While Nvidia remains the clear favorite in the AI race, its Big Tech peers Apple and Microsoft have also reached $4 trillion in market value in recent months.
Analysts say the rally reflects investor confidence in relentless spending on AI, although some warn that valuations may be rising.
“The current expansion of AI depends on a few dominant players funding the capacity of others. The moment investors start demanding cash flow returns instead of capacity announcements, some of these flywheels could grind to a halt,” said Matthew Tuttle, CEO of Tuttle Capital Management.
The heavy weighting of technology companies in the S&P 500 and Nasdaq 100 gives them broad influence over global markets.
Nvidia is due to report its quarterly results on November 19.
Geopolitical bargaining currency
The company’s dominance has attracted global regulatory scrutiny, and US restrictions on exports of advanced chips make it a key pawn in Washington’s strategy to limit China’s access to artificial intelligence technology.
“Nvidia clearly brought its story to DC to educate and curry favor with the US government,” said Bob O’Donnell of TECHnalysis Research. “They managed to touch on most of the hottest and most influential topics in technology.”

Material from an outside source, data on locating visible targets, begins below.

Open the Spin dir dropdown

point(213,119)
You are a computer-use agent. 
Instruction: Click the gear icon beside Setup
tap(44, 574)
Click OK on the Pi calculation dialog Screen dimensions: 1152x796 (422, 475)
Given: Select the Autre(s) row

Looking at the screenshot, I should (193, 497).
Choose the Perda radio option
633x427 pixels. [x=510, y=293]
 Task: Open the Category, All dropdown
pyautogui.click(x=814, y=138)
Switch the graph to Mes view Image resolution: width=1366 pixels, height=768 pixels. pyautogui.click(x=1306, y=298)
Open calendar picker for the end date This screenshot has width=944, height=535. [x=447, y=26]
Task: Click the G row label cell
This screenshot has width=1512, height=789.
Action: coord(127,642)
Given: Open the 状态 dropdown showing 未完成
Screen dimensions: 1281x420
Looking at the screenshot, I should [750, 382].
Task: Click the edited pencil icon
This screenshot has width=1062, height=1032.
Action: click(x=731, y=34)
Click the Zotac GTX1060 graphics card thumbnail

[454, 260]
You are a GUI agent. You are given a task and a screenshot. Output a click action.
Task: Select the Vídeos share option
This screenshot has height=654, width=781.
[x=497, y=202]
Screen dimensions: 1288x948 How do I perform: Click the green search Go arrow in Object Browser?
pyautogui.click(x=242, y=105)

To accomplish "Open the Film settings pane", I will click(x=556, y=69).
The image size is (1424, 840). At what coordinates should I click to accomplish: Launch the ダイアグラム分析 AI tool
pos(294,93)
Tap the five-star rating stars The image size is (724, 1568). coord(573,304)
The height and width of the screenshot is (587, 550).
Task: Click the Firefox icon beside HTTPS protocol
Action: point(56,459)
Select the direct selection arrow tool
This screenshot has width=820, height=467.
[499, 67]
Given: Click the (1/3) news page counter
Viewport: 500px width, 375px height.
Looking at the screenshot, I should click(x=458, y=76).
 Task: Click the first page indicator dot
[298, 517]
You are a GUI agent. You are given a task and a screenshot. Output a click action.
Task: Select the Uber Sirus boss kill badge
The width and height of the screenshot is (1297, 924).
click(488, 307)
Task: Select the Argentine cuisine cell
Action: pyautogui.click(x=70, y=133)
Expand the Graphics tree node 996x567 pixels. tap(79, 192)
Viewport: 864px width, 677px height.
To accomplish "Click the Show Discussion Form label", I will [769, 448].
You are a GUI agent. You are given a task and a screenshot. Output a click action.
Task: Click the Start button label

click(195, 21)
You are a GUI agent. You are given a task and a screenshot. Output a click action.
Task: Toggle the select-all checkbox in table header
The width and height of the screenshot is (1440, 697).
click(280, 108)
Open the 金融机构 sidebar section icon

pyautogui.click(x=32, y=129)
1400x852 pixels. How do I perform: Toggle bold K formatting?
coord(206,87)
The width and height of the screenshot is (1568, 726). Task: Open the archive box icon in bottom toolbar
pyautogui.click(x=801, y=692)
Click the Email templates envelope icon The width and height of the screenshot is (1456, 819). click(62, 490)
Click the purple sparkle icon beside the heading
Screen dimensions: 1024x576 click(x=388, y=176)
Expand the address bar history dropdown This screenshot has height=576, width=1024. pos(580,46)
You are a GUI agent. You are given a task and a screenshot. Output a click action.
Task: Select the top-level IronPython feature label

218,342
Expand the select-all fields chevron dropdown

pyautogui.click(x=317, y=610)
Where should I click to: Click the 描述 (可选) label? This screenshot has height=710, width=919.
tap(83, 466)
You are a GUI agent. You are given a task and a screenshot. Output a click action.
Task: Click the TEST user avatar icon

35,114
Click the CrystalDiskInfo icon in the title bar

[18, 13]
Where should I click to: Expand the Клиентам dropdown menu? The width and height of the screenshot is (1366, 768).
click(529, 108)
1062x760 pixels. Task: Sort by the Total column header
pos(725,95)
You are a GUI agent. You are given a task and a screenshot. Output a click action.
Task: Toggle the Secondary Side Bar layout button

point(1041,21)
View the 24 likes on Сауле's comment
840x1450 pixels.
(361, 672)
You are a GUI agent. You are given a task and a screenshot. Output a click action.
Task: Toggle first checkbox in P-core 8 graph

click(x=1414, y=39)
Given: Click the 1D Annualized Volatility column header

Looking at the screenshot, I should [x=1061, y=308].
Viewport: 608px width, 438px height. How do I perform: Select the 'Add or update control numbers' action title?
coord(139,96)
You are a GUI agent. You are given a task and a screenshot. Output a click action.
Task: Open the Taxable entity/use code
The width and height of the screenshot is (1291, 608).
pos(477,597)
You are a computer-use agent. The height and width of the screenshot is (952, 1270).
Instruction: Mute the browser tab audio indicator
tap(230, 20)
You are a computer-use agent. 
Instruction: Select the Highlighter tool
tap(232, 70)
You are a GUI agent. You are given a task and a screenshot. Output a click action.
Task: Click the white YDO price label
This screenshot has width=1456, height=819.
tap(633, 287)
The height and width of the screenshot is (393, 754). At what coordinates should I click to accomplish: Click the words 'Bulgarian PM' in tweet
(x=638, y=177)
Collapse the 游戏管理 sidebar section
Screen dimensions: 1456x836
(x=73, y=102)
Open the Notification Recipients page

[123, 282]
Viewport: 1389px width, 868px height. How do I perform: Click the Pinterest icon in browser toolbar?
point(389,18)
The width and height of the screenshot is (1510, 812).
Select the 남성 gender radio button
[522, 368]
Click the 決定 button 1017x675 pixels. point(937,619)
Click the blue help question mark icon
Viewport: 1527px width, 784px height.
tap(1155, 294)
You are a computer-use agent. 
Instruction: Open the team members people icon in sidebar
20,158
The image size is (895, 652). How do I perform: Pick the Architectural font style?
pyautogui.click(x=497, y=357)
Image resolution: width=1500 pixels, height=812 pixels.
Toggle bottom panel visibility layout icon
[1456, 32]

Tuesday’s developer conference also served as a platform for Huang to walk a geopolitical tightrope.
He praised Trump’s “America First” policies to accelerate investment in domestic technology, while warning that excluding China from the Nvidia ecosystem could limit US access to half of the world’s AI developers.
Rivals such as Advanced Micro Devices and several well-funded startups are looking to challenge Nvidia’s dominance in high-end AI chips, but it remains the industry’s top choice.